3 year old boy with as yet undiagnosed syndrome - help!

[Jude00]

This summer, 10 days after giving birth to twins, we were called to a meeting with my sons neurologist and told that he was very likely to have one of 2 degenerative syndromes. The doctor wrote them down for us and we returned home and locked the piece of paper away in a drawer..This news came 3 weeks after we were told during what we thought was a routine Opthamology appointment that he has cataract and had to have an operation to try and restore some sight in his right eye - most of which he had lost. And did I mention that I had twins in amongst all this!!
I hoped that I might be able to find some support and hopefully come across some people who find themselves in a similar position. I don't know anyone who has a child with special needs or a disability currently so I feel very alone with my worries and feelings. My son has just started pre-school and I worry about him so much because he has a very limited vocabulary and doesn't really 'talk', he also has mobility difficulties due to his sight and the fact that he has one leg longer than the other and wears one build up shoe.
Would just love to hear from anyone with any similar stuff going on!

So you don't know what his condition is? Did you look at the paper? Where about a are you?

I presume he has a pead? If so they can notify to education and early support, portage. That's the minimum really they can do. But that's England

Hello - my ds is undiagnosed (he has a possible diagnosis, but saw his geneticist today and she is unsure and suddenly considering other things!)

Do you know when you will know the results of the tests they have done not the degenerative conditions - it is a very scary time. Ds was tested for Spinal Muscular Atrophy when he was younger, we had a 3 month wait for results and it was awful.

Has he got support at preschool? A 1-1? Does he use Makaton at all for communication?

I don't know if you are on FB but I have found it very good for specific sn support (eg specific genetic conditions, Global Delay, SWAN -Syndromes Without A Name)

Have you not googled the two possible conditions?
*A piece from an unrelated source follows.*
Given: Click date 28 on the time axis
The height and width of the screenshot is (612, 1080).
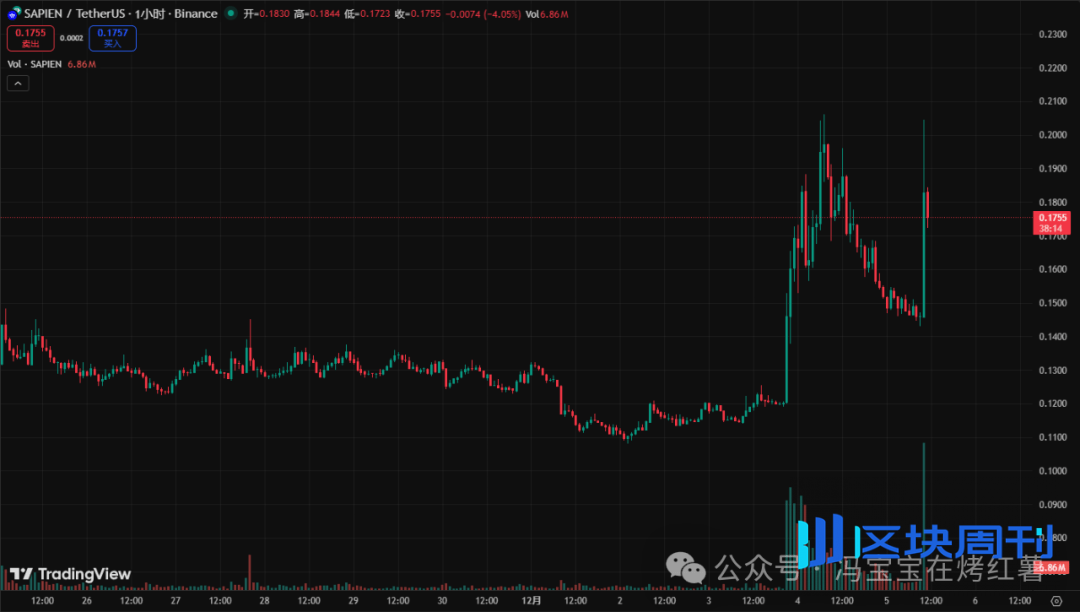Looking at the screenshot, I should point(264,600).
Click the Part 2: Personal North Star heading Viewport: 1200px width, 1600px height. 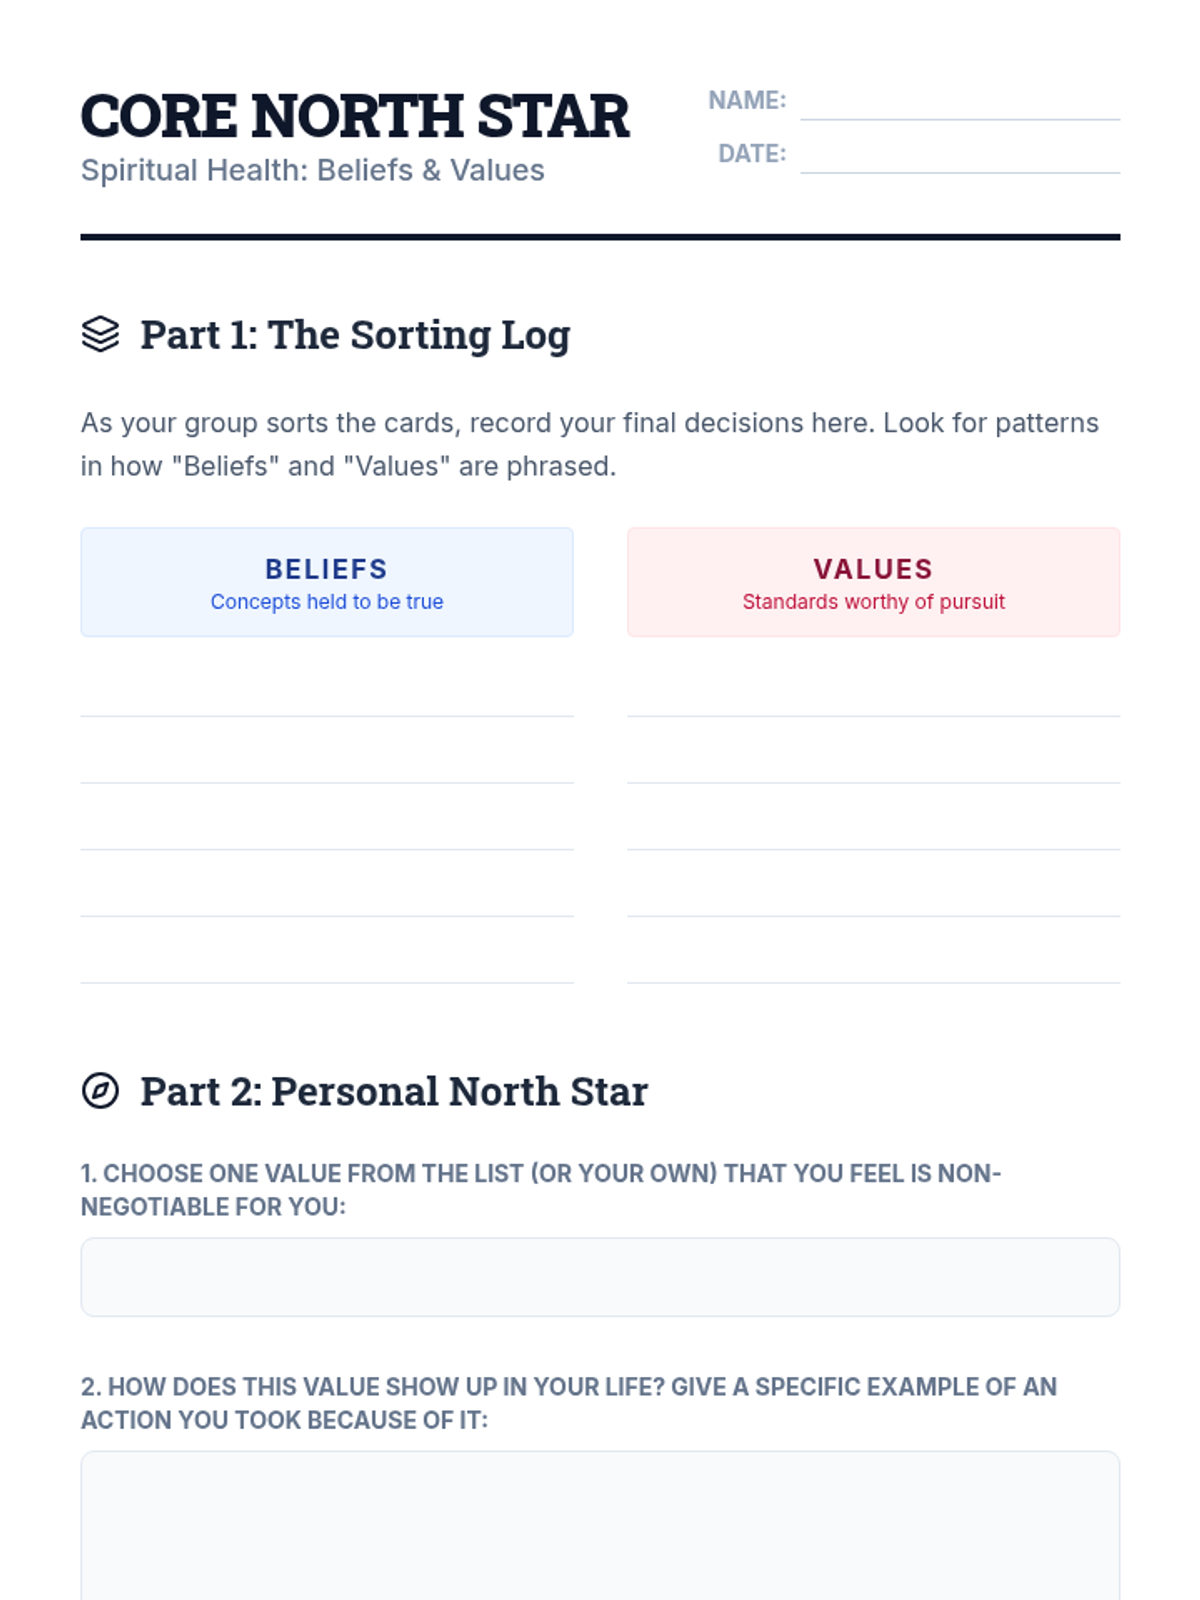click(394, 1091)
I understand everything except why you have locked the piece of paper away in a drawer.
I get that it is a short term coping mechanism, and the ostrich head in sand position can be reassuring for a short while, but in all honesty, at some point you are going to have deal with this.
Are either of the possible conditions genetic? Is there a chance that one or both of your twins could also be affected?
There are lots of parents dealing with every imaginable issue with their kids - the disability community is enormous. But you do have to start reaching out and accessing support, and getting to know your way around. Posting here is a really good start

Dd2 has very boring cerebral palsy. There is nothing dramatic, it's just a part of her, but at 3 she wasn't walking, or talking. We spent a lot of time with different therapists, eye docs (she had surgery at 7), educators etc. get to know the SENCO at nursery and make sure that any provision he needs is provided. Neurologists are GREAT, but they aren't usually the best at hands-on practicalities. Do you have a community paediatrician?

Is there a support group for the two conditions that have been suggested to you? Posting specifics is usually a better way to get specific info.

Congratulations on your twins btw! Dealing with siblings when you have a child with a disability is an art form, for sure. But plenty of it happening every day, everywhere.